I'm doing some javascript/jQuery programming for my son's Wordpress website, and I normally like to test on my home computer rather than the live website. His site assumes his domain name throughout, so for testing, I make entries in my hosts file to redirect his domain name to my localhost.
However, I'm trying to test a json callback for a Yahoo finance api, and I get an error about cross-origin resource sharing. Yahoo obviously knows nothing about my hosts file, so it's getting a request from me telling it to send the result to another domain.
I'm not sure if enabling CORS on my local system will help, although I tried doing it. It's possible I'm wrong and it should work, and maybe I enabled it incorrectly, but I suspect I would need to enable it on his real server (on GoDaddy), and I somehow doubt if they would want to do that.
Does anyone know of a way to get around this problem? If there is no fairly simple solution, I guess I will test on the live server, and just use a non-published page for the testing, which should be fairly innocuous.

» **REQUIRED TASK A**
Please answer these from the post on the CORS error:
(i) Which file does the writer edit so that the son's domain name points to localhost?
(ii) Which company hosts the son's real server?
(iii) What kind of page does the writer plan to use if testing moves to the live server?
» **REQUIRED TASK B**
Pick up the post on the CORS error from its last sentence and write what comes next.
The listing has no part in this work.

» **MATERIAL PROVIDED**
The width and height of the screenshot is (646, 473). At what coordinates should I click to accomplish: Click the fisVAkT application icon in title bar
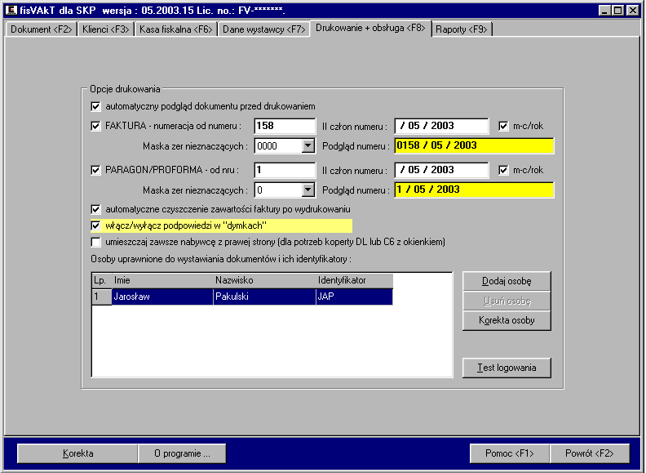[10, 9]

» **OUTPUT A**
(i) The hosts file.
(ii) GoDaddy.
(iii) A non-published page.

» **OUTPUT B**
EDIT
I think I understand better now what's happening. My understanding is that this protects me from having a site intercept data I request by redirecting it to a different address (or something like that).
As requested, here is my test code:
var data = encodeURIComponent('select from yahoo.finance.quotes where symbol in ("GOOG")&env=http://datatables.org/alltables.env&format=json');
var url = 'http://query.yahooapis.com/v1/public/yql ';
jQuery.getJSON(url, 'q=' + data, callback);
My callback function never gets called, so it's not relevant here. I can paste the entire URL into the address bar of either Firefox or Chrome, and get the data back without error, so I know that's right.
I tried the command line "google-chrome --disable-web-security" as suggested by Maximillian Laumeister, and got this error in the console:
XMLHttpRequest cannot load http://query.yahooapis.com/v1/public/yql%20?q=select%20%20from%20yahoo.fina…OG%22)%26env%3Dhttp%3A%2F%2Fdatatables.org%2Falltables.env%26format%3Djson. No 'Access-Control-Allow-Origin' header is present on the requested resource. Origin 'http://www.wenboinvestment.com' is therefore not allowed access. The response had HTTP status code 404.
(His website is wenboinvestment.com)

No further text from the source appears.